This project demonstrated that community education about corruption should not be an expensive endeavour after all. While governments spend millions of shillings on experts to languish in lavish anti-corruption conferences and to present glossy papers about anti-corruption strategies,  this project’s approach showed  that a culture of corruption and impunity in local village governments can be fought by just having communities sitting under a tree to discuss about corruption in their communities and thereafter planting or adopting a tree to symbolise their eternal rejection of corruption and fleece of public resources by those entrusted to lead

United for Our Rights (also known in its Kiswahili name as Tungane pamoja kutetea haki) Project was anti-corruption and strengthening local governance program executed by the German political foundation, Konrad Adenauer Stiftung (KAS) in collaboration with the European Union (EU) in Tanzania and two local organisations Actions for Democracy and Local Governance and Civic Education Teachers Association (CETA). The project implementation started in February 2017 and completed in May, 2019.

The overall objective of this project was to contribute towards lowering corruptive behaviour of actors in Tanzania on the local level and to foster the cooperation between CSOs and local Authorities in advocating for transparency and accountable political systems.

The project was conceived on the basis of concern that corruption in Tanzania has been a nemesis affecting systems and the ordinary citizens and retarding national development[1].  The fight against corruption in Tanzania was at infant stage and has been largely state driven by government anti-corruption agencies such as the Prevention of Combating of Corruption Bureau (PCCB) and the police.

The population and civil society generally lack the understanding of the demand accountability from authorities with regards to use and allocation of public funds.

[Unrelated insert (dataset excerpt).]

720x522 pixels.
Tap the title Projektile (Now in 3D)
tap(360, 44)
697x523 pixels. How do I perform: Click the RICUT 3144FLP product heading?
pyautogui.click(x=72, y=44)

Public sector corruption was reported to go beyond missing of tax payer funds as reported by the annual Controller and Auditor General (CAG) reports to weak institutions and corrupt civil servants fuelling corruption, inequality and exploitation of their citizens.

Local Authorities especially in rural areas were largely neglected by the central government in effective supervisory terms. The ineffective central government management facilitated corruption as those entrusted with management of public resources and well politically connected, espoused dominant power, by passed the established systems of governance and public administration, created parallel structures to siphon public resources. Bribery thrived, tendering processes were abused and public resources diverted towards private gain.

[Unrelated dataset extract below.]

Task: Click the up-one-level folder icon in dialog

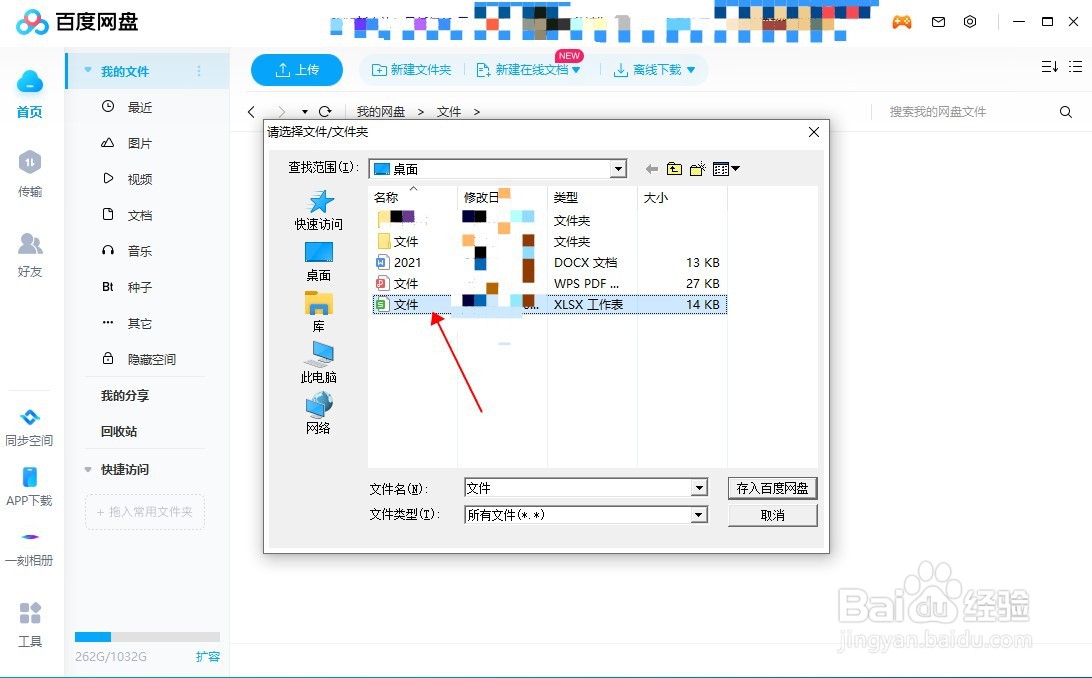Action: (675, 168)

Local authorities showed lack of capacity, knowledge, resources and demonstrable measures to tackle corruption. Demonstrated commitment and resources were evidently lacking and where it existed, it was haphazard or truncated and ineffective.

CSOs had poor monitoring skills and mechanisms to track public revenues and expenditures, which exacerbated the situation. Systemic corrupt practices existed at different levels of government while CSOs and other non-state actors remained speechless, untrained and incapable of fulfilling their oversight watchdog roles

The project identified a specific objective of strengthening CSOs to lead meaningful dialogues with and between local communities and Local Government Authorities. The project targeted 25 CSOs in 7 regions, covering 40 districts and 85 local elected councilors and technocrats together with local communities in 1055 wards.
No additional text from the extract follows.